Program, Process and Threads


The definition of program is linked to the definition of algorithm. An algorithm is a sequence of finite steps which can be executed mechanically to solve a problem. The key points are that algorithms are self-contained; the steps given are sufficient to solve the problem at hand. No additional information is required. Also, the steps are finite; an algorithm must terminate. If it is case of steps going on for ever with some hope of getting the result, it is not an algorithm.

An algorithm coded in a programming language like C is a program. All programs have a starting point, the first instruction to be executed. In C language, a program's execution starts with the main function. There can only be one starting point in a program. That is, there is only one main function in a C Program. A program contains the instructions and data required to solve a problem.


In order to execute a program, the operating system kernel running on a computer has to create a process. A process is an execution environment in a computer system for solving a problem. A process has an id, called process-id. It has other attributes like the parent process id, the process which created this process. Some other attributes are user and group ids of the user who is the owner of the process, the execution times, etc. The Linux command ps gives the attributes of the processes running on the system. Most importantly, a process has an address space in the computer's virtual memory, which has the code segment (also called text segment), containing the program instructions, and the user data segment, containing the heap and the stack. The code and data segments of a process are initialized from the program, which is the only relationship between a process and the program. A process can initialize its code and data segments from different programs at different times and can execute multiple programs during its lifetime. It executes one program at a time and, and mostly, one program in its lifetime. The attributes of a process are kept separately in the system data segment for the process, which is outside the process's address space and, hence can not be modified by the process and can only be modified by the kernel.

On a Linux system, a process is created using the fork system call.

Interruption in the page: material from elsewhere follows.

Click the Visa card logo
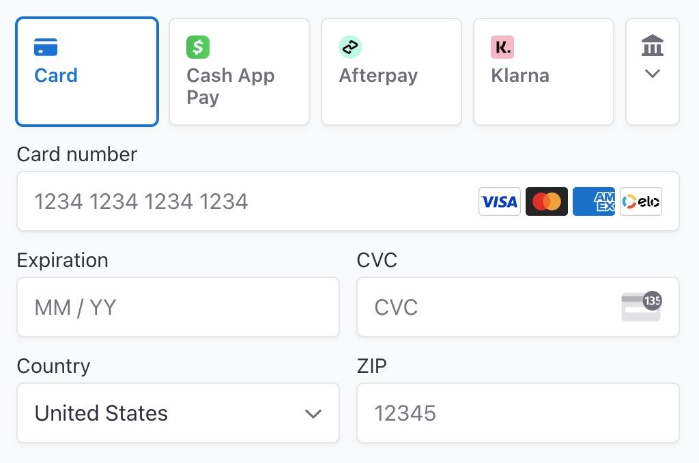The image size is (699, 463). point(499,201)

A previously running process executes the fork system call and the result is a clone of the process that executed fork. So we have two processes, a parent process that executed the fork system call and a newly born child process that is (almost) a copy of the parent. In order to execute a particular program, the child process executes the exec system call, using the file name of the program as a parameter. exec initializes the process's code and data segments from the given program and the program execution starts. exec is, in fact, a family of six system calls, execl, execv, execlp, execvp, execle and execve. After exec, there is really no relationship between the program and the process. Any number of processes may initialize their code and data segments from the same program using exec and execute the program.


By default, a processes has a single thread of execution. It is possible to have multiple threads of execution in a process. Or, in other words, we can have multiple threads in a process. Each thread has a starting function in the process's code segment. All threads share the process's code and global data. Threads are normally supported by the pthreads library.